__Work instruction__
Reproduce the data, keeping every word exactly as it is.

__Data for analysis__
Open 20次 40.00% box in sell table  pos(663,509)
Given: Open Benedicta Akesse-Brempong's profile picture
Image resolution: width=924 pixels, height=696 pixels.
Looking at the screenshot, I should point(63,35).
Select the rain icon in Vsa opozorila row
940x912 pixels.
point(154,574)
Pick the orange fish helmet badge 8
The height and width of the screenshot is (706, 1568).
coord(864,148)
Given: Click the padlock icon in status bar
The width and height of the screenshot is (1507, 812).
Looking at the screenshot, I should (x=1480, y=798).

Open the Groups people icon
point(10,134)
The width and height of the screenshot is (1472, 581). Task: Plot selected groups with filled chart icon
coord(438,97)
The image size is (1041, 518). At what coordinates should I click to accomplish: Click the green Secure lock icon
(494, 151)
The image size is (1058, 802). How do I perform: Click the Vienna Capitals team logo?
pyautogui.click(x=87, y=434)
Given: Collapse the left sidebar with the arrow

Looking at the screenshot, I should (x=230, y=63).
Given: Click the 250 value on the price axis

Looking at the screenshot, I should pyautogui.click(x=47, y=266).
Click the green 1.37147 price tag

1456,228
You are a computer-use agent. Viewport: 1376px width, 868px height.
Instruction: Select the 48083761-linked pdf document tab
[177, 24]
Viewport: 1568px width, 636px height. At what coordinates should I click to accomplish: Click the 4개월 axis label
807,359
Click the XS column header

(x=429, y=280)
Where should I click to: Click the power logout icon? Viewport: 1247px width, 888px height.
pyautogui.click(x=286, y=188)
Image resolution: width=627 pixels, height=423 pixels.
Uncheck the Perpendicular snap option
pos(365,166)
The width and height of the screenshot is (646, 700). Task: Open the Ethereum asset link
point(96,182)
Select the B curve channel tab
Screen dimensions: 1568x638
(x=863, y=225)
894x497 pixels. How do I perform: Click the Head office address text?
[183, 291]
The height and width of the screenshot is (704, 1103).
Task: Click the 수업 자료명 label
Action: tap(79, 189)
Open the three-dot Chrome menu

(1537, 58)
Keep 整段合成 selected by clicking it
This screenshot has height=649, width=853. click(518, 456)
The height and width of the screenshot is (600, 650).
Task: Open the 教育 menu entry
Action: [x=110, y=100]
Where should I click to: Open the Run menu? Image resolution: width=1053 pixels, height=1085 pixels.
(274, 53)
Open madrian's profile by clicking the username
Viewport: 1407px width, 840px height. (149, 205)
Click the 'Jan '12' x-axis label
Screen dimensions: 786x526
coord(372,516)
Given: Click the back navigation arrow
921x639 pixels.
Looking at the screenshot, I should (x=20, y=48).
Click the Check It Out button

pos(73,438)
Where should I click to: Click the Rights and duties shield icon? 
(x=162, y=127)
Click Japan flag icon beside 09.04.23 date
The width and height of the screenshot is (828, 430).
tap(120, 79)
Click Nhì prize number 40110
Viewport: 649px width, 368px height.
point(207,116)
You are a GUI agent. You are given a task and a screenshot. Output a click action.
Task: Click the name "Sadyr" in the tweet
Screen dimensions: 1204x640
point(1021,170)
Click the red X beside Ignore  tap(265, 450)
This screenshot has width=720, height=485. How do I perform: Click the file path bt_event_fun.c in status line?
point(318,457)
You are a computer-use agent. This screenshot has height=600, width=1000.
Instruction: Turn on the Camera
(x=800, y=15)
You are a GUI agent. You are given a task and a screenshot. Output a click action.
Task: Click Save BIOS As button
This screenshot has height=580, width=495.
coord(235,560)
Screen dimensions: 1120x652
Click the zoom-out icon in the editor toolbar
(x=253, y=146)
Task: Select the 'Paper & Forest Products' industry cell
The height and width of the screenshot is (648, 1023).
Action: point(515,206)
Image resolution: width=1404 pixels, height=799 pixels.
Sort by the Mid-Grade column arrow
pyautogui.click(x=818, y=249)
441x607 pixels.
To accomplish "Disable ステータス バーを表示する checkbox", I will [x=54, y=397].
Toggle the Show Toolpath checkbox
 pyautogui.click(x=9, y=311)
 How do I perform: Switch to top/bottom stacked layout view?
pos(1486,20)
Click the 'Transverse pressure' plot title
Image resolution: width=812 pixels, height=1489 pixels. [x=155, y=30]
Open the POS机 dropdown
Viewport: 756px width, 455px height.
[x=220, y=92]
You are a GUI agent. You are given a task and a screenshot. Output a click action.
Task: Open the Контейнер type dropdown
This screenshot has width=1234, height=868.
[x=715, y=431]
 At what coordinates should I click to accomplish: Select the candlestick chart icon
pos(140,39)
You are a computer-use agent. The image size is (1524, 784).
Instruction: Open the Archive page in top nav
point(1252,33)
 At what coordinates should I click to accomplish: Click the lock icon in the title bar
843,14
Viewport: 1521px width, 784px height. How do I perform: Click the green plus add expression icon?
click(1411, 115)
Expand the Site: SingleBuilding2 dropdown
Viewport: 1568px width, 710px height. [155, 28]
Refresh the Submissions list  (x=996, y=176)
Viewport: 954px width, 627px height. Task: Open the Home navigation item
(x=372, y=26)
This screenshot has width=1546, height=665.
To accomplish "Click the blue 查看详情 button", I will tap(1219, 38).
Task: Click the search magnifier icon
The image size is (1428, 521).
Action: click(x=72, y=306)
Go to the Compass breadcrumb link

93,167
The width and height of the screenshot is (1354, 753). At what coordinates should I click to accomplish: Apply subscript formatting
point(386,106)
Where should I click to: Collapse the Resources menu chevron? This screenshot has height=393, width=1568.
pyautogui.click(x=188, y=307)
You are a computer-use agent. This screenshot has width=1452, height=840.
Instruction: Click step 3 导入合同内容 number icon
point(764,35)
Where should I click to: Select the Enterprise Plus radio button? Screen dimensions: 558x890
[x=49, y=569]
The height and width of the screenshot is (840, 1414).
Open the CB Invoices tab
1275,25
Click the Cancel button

__Final answer__
Open 20次 40.00% box in sell table  pos(663,509)
Given: Open Benedicta Akesse-Brempong's profile picture
Image resolution: width=924 pixels, height=696 pixels.
Looking at the screenshot, I should point(63,35).
Select the rain icon in Vsa opozorila row
940x912 pixels.
point(154,574)
Pick the orange fish helmet badge 8
The height and width of the screenshot is (706, 1568).
coord(864,148)
Given: Click the padlock icon in status bar
The width and height of the screenshot is (1507, 812).
Looking at the screenshot, I should (x=1480, y=798).

Open the Groups people icon
point(10,134)
The width and height of the screenshot is (1472, 581). Task: Plot selected groups with filled chart icon
coord(438,97)
The image size is (1041, 518). At what coordinates should I click to accomplish: Click the green Secure lock icon
(494, 151)
The image size is (1058, 802). How do I perform: Click the Vienna Capitals team logo?
pyautogui.click(x=87, y=434)
Given: Collapse the left sidebar with the arrow

Looking at the screenshot, I should (x=230, y=63).
Given: Click the 250 value on the price axis

Looking at the screenshot, I should pyautogui.click(x=47, y=266).
Click the green 1.37147 price tag

1456,228
You are a computer-use agent. Viewport: 1376px width, 868px height.
Instruction: Select the 48083761-linked pdf document tab
[177, 24]
Viewport: 1568px width, 636px height. At what coordinates should I click to accomplish: Click the 4개월 axis label
807,359
Click the XS column header

(x=429, y=280)
Where should I click to: Click the power logout icon? Viewport: 1247px width, 888px height.
pyautogui.click(x=286, y=188)
Image resolution: width=627 pixels, height=423 pixels.
Uncheck the Perpendicular snap option
pos(365,166)
The width and height of the screenshot is (646, 700). Task: Open the Ethereum asset link
point(96,182)
Select the B curve channel tab
Screen dimensions: 1568x638
(x=863, y=225)
894x497 pixels. How do I perform: Click the Head office address text?
[183, 291]
The height and width of the screenshot is (704, 1103).
Task: Click the 수업 자료명 label
Action: tap(79, 189)
Open the three-dot Chrome menu

(1537, 58)
Keep 整段合成 selected by clicking it
This screenshot has height=649, width=853. click(518, 456)
The height and width of the screenshot is (600, 650).
Task: Open the 教育 menu entry
Action: [x=110, y=100]
Where should I click to: Open the Run menu? Image resolution: width=1053 pixels, height=1085 pixels.
(274, 53)
Open madrian's profile by clicking the username
Viewport: 1407px width, 840px height. (149, 205)
Click the 'Jan '12' x-axis label
Screen dimensions: 786x526
coord(372,516)
Given: Click the back navigation arrow
921x639 pixels.
Looking at the screenshot, I should (x=20, y=48).
Click the Check It Out button

pos(73,438)
Where should I click to: Click the Rights and duties shield icon? 
(x=162, y=127)
Click Japan flag icon beside 09.04.23 date
The width and height of the screenshot is (828, 430).
tap(120, 79)
Click Nhì prize number 40110
Viewport: 649px width, 368px height.
point(207,116)
You are a GUI agent. You are given a task and a screenshot. Output a click action.
Task: Click the name "Sadyr" in the tweet
Screen dimensions: 1204x640
point(1021,170)
Click the red X beside Ignore  tap(265, 450)
This screenshot has width=720, height=485. How do I perform: Click the file path bt_event_fun.c in status line?
point(318,457)
You are a computer-use agent. This screenshot has height=600, width=1000.
Instruction: Turn on the Camera
(x=800, y=15)
You are a GUI agent. You are given a task and a screenshot. Output a click action.
Task: Click Save BIOS As button
This screenshot has height=580, width=495.
coord(235,560)
Screen dimensions: 1120x652
Click the zoom-out icon in the editor toolbar
(x=253, y=146)
Task: Select the 'Paper & Forest Products' industry cell
The height and width of the screenshot is (648, 1023).
Action: point(515,206)
Image resolution: width=1404 pixels, height=799 pixels.
Sort by the Mid-Grade column arrow
pyautogui.click(x=818, y=249)
441x607 pixels.
To accomplish "Disable ステータス バーを表示する checkbox", I will [x=54, y=397].
Toggle the Show Toolpath checkbox
 pyautogui.click(x=9, y=311)
 How do I perform: Switch to top/bottom stacked layout view?
pos(1486,20)
Click the 'Transverse pressure' plot title
Image resolution: width=812 pixels, height=1489 pixels. [x=155, y=30]
Open the POS机 dropdown
Viewport: 756px width, 455px height.
[x=220, y=92]
You are a GUI agent. You are given a task and a screenshot. Output a click action.
Task: Open the Контейнер type dropdown
This screenshot has width=1234, height=868.
[x=715, y=431]
 At what coordinates should I click to accomplish: Select the candlestick chart icon
pos(140,39)
You are a computer-use agent. The image size is (1524, 784).
Instruction: Open the Archive page in top nav
point(1252,33)
 At what coordinates should I click to accomplish: Click the lock icon in the title bar
843,14
Viewport: 1521px width, 784px height. How do I perform: Click the green plus add expression icon?
click(1411, 115)
Expand the Site: SingleBuilding2 dropdown
Viewport: 1568px width, 710px height. [155, 28]
Refresh the Submissions list  (x=996, y=176)
Viewport: 954px width, 627px height. Task: Open the Home navigation item
(x=372, y=26)
This screenshot has width=1546, height=665.
To accomplish "Click the blue 查看详情 button", I will tap(1219, 38).
Task: Click the search magnifier icon
The image size is (1428, 521).
Action: click(x=72, y=306)
Go to the Compass breadcrumb link

93,167
The width and height of the screenshot is (1354, 753). At what coordinates should I click to accomplish: Apply subscript formatting
point(386,106)
Where should I click to: Collapse the Resources menu chevron? This screenshot has height=393, width=1568.
pyautogui.click(x=188, y=307)
You are a computer-use agent. This screenshot has width=1452, height=840.
Instruction: Click step 3 导入合同内容 number icon
point(764,35)
Where should I click to: Select the Enterprise Plus radio button? Screen dimensions: 558x890
[x=49, y=569]
The height and width of the screenshot is (840, 1414).
Open the CB Invoices tab
1275,25
Click the Cancel button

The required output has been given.